A guy just transcribed 30 years of for-rent ads. Here’s what it taught us about housing prices
Michael Andersen

I’m afraid that the entire analysis of this article (along with the underlying analysis from Fischer) is fundamentally flawed, because it interprets Fischer’s *predictive* statistical relationships as *causal* when it is far from clear that such an interpretation is warranted. All that Fischer has shown is that his 3 independent variables (housing units, total wages, and total employment) *predict* the dependent variable of rent. {To use econometric parlance, Fischer has estimated the best linear predictor of the dependent variable from the independent variables). Correlation is not causation; Fischer has not shown any evidence that his independent variables actually *cause* the dependent variable. Indeed, *reverse-causality* seems to be a highly plausible counter-explanation for at least some of the predictive relationship he found. For example, perhaps higher rent is actually causing higher total wages and total employment by spurring formerly unemployed people (e.g. housewives, teenagers) to enter the workforce and employed people to work longer hours and earn more so that they can afford the higher rent.
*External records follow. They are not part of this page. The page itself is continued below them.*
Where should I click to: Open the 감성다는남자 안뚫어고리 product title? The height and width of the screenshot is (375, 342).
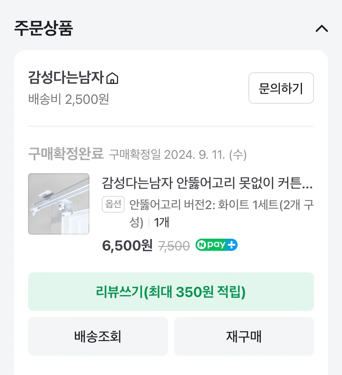(207, 183)
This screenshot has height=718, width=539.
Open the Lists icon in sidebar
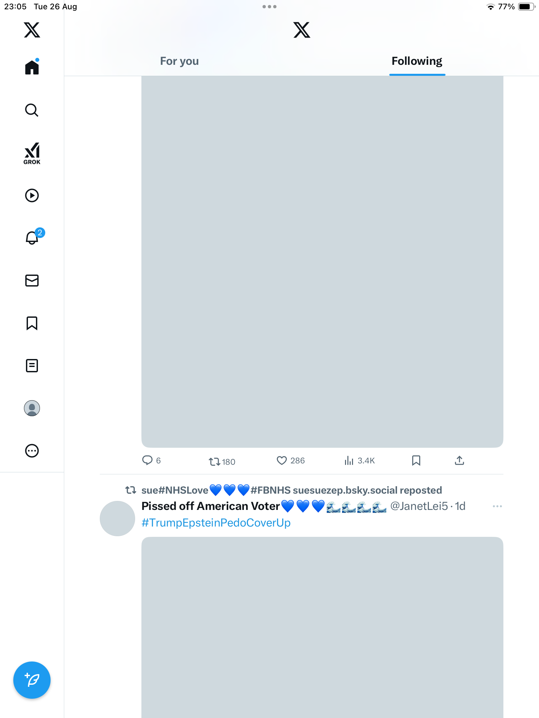[x=32, y=366]
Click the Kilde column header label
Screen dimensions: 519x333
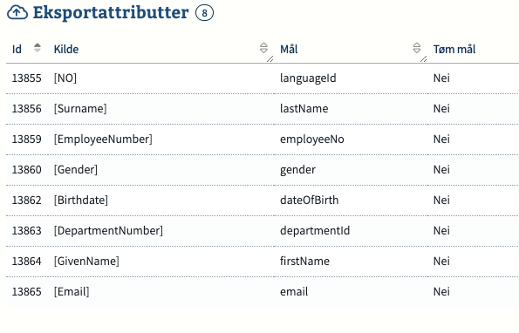click(x=66, y=50)
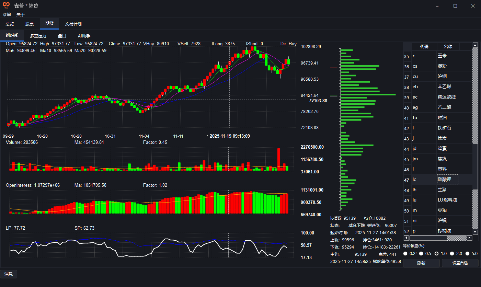Click the 代码 column header
Viewport: 481px width, 287px height.
click(424, 47)
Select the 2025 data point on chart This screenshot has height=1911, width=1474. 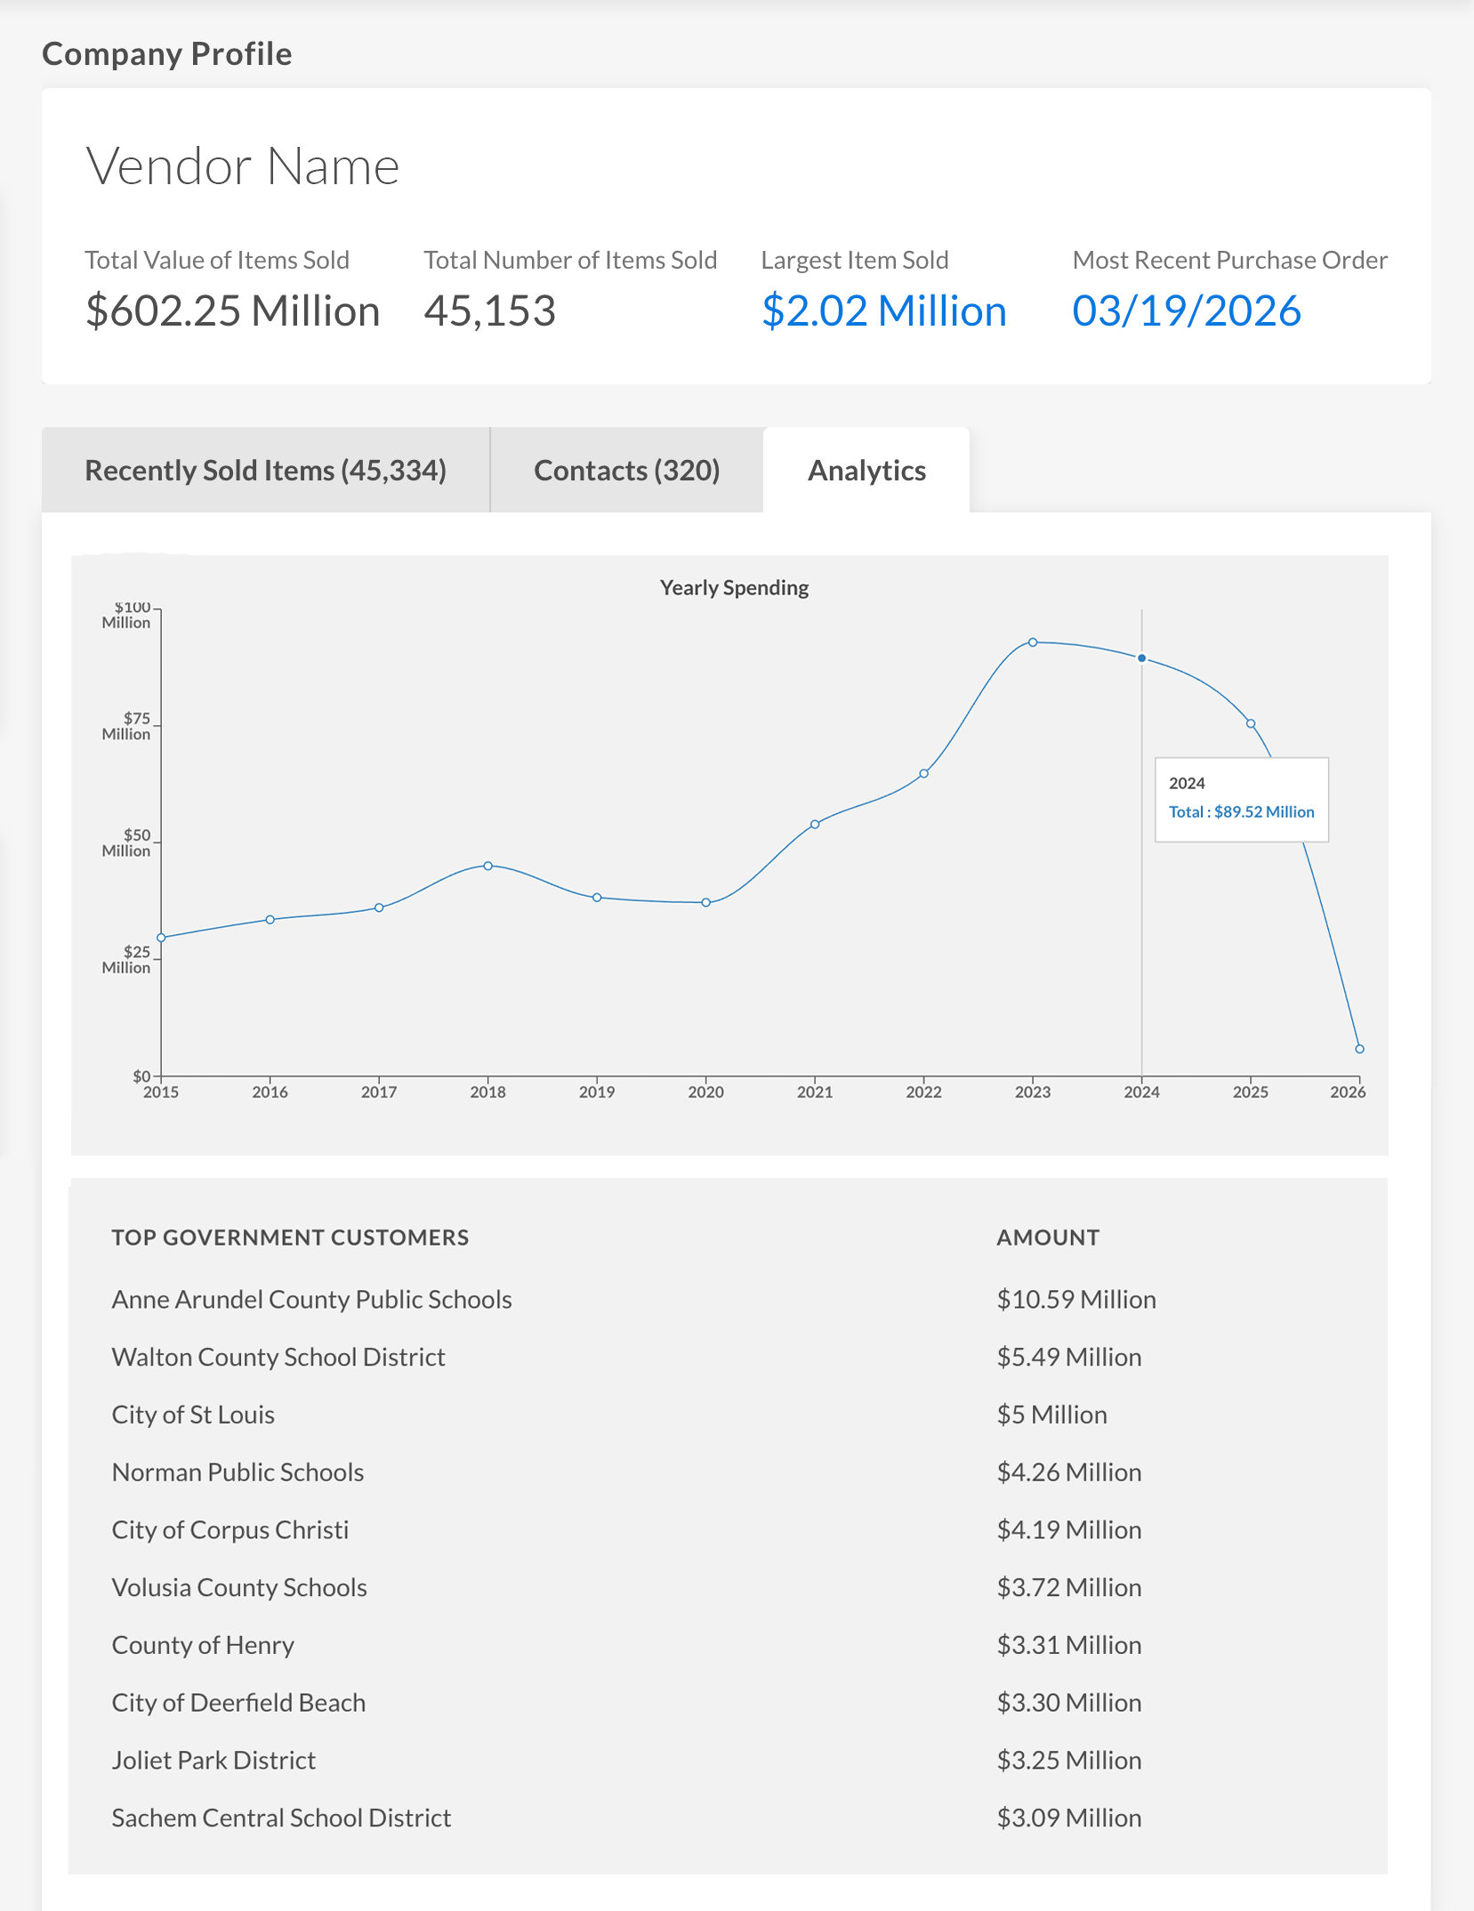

Alternatively, perhaps a heretofore unnamed variable is actually driving one or more of the independent variables as well as the dependent variable. As a case in point, I am sure that one could find a correlation between the total amount of ice cream consumed on a given day and the total incidents of sunburn on that same day, but that obviously doesn’t mean that ice cream actually *causes* sunburn, such that reducing ice cream consumption would actually reduce sunburn. Rather, the daily weather — namely whether a day is hot and sunny — is causing both ice cream consumption and sunburn incidence. Similarly, changing cultural trends (e.g. the rise of the double-income households) might be causing both increased employment and wages along with higher rent,

To ascertain the causal effect of any of the independent variables upon the dependent variable requires that you analyze the effect of *exogenous* variation of the independent variable in question upon the dependent variable. For example, regarding the housing units independent variable, perhaps one might analyze instances where a court surprisingly declared some apartment buildings to be condemned thereby removing the corresponding housing units from the market, but then an appellate court subsequently overruled the initial court hence restoring those units back onto the market. One might then plausibly analyze that induced exogenous variation in housing units to estimate its effect upon rent. Similar exogenous shocks to the system might be found that induce variation in the other independent variables. For example, perhaps a surprise court ruling declares that certain SF city workers — many of whom live in SF — are owed an immediate bonus payout. Again, one might then leverage that to plausibly estimate the causal effect of total wages upon rent.

But without conducting that type of rigorous analysis, all we have is a purely *predictive* regression with no clear causal interpretation.